_Task brief_.
Reproduce the data in full, exactly as given, leaving images out.

Pixel coordinate grounding data

● ● ● ● ● ● ●

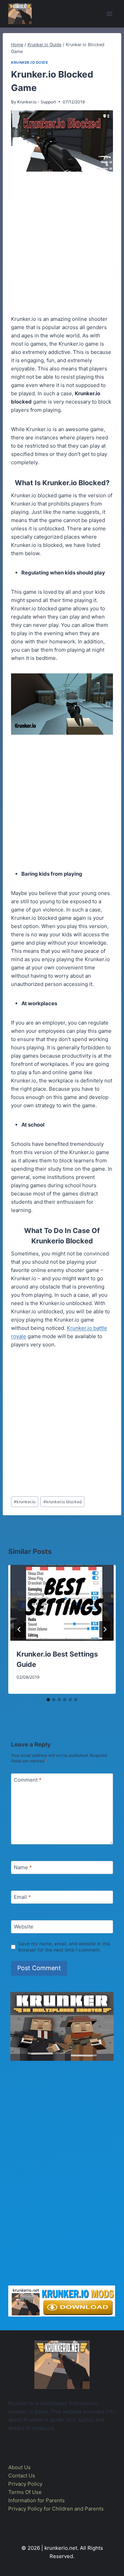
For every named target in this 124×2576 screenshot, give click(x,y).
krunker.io (24, 1501)
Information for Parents (36, 2500)
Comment (28, 1780)
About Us (19, 2467)
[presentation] (62, 1603)
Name (23, 1867)
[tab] (48, 1699)
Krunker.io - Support (36, 101)
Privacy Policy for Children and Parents (56, 2508)
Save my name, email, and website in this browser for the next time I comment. (64, 1947)
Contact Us (21, 2475)
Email (22, 1897)
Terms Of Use (25, 2492)
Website (23, 1927)
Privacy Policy (25, 2484)
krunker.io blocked (62, 1501)
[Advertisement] (62, 245)
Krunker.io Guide (29, 62)
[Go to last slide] (19, 1629)
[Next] (104, 1629)
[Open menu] (109, 13)
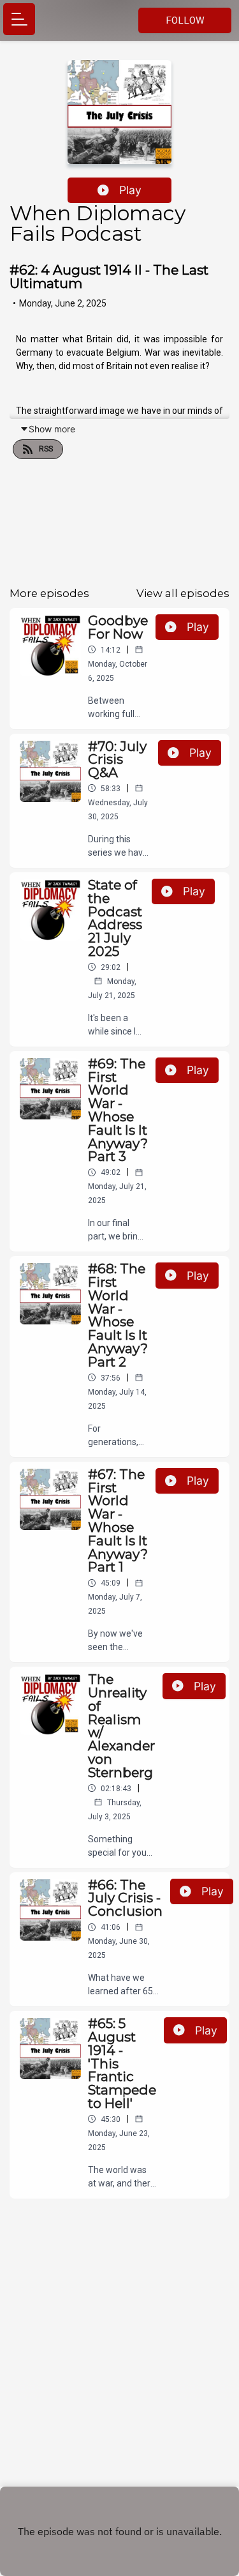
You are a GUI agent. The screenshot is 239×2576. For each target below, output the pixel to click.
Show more (52, 428)
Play (130, 190)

● ● ● ● ● ● ●

_Your solution_.
For every named target in this 124×2576 screenshot, give click(x,y).
krunker.io (24, 1501)
Information for Parents (36, 2500)
Comment (28, 1780)
About Us (19, 2467)
[presentation] (62, 1603)
Name (23, 1867)
[tab] (48, 1699)
Krunker.io - Support (36, 101)
Privacy Policy for Children and Parents (56, 2508)
Save my name, email, and website in this browser for the next time I comment. (64, 1947)
Contact Us (21, 2475)
Email (22, 1897)
Terms Of Use (25, 2492)
Website (23, 1927)
Privacy Policy (25, 2484)
krunker.io blocked (62, 1501)
[Advertisement] (62, 245)
Krunker.io Guide (29, 62)
[Go to last slide] (19, 1629)
[Next] (104, 1629)
[Open menu] (109, 13)
You are a GUI agent. The screenshot is 239×2576. For each target below, output the pixel to click.
Show more (52, 428)
Play (130, 190)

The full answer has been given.